Data entries
__________________________________________________
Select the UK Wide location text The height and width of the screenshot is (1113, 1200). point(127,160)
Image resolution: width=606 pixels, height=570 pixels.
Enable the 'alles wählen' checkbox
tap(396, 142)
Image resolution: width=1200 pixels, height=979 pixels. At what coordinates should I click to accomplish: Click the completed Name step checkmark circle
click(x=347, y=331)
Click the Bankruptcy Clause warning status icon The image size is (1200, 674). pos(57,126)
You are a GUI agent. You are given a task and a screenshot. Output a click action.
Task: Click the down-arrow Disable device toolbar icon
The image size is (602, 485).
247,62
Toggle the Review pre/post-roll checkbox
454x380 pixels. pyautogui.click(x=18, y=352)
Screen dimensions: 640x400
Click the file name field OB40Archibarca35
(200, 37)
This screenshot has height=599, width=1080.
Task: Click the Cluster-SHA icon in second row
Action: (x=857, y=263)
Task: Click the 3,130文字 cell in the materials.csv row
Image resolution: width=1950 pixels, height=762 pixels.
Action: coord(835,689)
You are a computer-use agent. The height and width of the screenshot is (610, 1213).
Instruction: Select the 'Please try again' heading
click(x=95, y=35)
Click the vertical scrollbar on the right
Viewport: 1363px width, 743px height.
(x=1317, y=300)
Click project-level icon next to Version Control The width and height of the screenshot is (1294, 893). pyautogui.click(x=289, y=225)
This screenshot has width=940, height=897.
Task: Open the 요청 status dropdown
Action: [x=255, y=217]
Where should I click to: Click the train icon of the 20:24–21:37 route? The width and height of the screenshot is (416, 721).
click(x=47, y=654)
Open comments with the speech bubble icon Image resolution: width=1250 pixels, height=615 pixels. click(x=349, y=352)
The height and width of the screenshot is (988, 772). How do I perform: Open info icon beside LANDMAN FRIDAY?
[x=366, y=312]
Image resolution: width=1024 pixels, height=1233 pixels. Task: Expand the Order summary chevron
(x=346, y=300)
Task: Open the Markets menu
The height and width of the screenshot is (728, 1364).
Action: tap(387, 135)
__________________________________________________
## PROMPT:
Please copy each line above exactly as written.

## TASK SOLUTION:
Select the UK Wide location text The height and width of the screenshot is (1113, 1200). point(127,160)
Image resolution: width=606 pixels, height=570 pixels.
Enable the 'alles wählen' checkbox
tap(396, 142)
Image resolution: width=1200 pixels, height=979 pixels. At what coordinates should I click to accomplish: Click the completed Name step checkmark circle
click(x=347, y=331)
Click the Bankruptcy Clause warning status icon The image size is (1200, 674). pos(57,126)
You are a GUI agent. You are given a task and a screenshot. Output a click action.
Task: Click the down-arrow Disable device toolbar icon
The image size is (602, 485).
247,62
Toggle the Review pre/post-roll checkbox
454x380 pixels. pyautogui.click(x=18, y=352)
Screen dimensions: 640x400
Click the file name field OB40Archibarca35
(200, 37)
This screenshot has height=599, width=1080.
Task: Click the Cluster-SHA icon in second row
Action: (x=857, y=263)
Task: Click the 3,130文字 cell in the materials.csv row
Image resolution: width=1950 pixels, height=762 pixels.
Action: coord(835,689)
You are a computer-use agent. The height and width of the screenshot is (610, 1213).
Instruction: Select the 'Please try again' heading
click(x=95, y=35)
Click the vertical scrollbar on the right
Viewport: 1363px width, 743px height.
(x=1317, y=300)
Click project-level icon next to Version Control The width and height of the screenshot is (1294, 893). pyautogui.click(x=289, y=225)
This screenshot has width=940, height=897.
Task: Open the 요청 status dropdown
Action: [x=255, y=217]
Where should I click to: Click the train icon of the 20:24–21:37 route? The width and height of the screenshot is (416, 721).
click(x=47, y=654)
Open comments with the speech bubble icon Image resolution: width=1250 pixels, height=615 pixels. click(x=349, y=352)
The height and width of the screenshot is (988, 772). How do I perform: Open info icon beside LANDMAN FRIDAY?
[x=366, y=312]
Image resolution: width=1024 pixels, height=1233 pixels. Task: Expand the Order summary chevron
(x=346, y=300)
Task: Open the Markets menu
The height and width of the screenshot is (728, 1364).
Action: tap(387, 135)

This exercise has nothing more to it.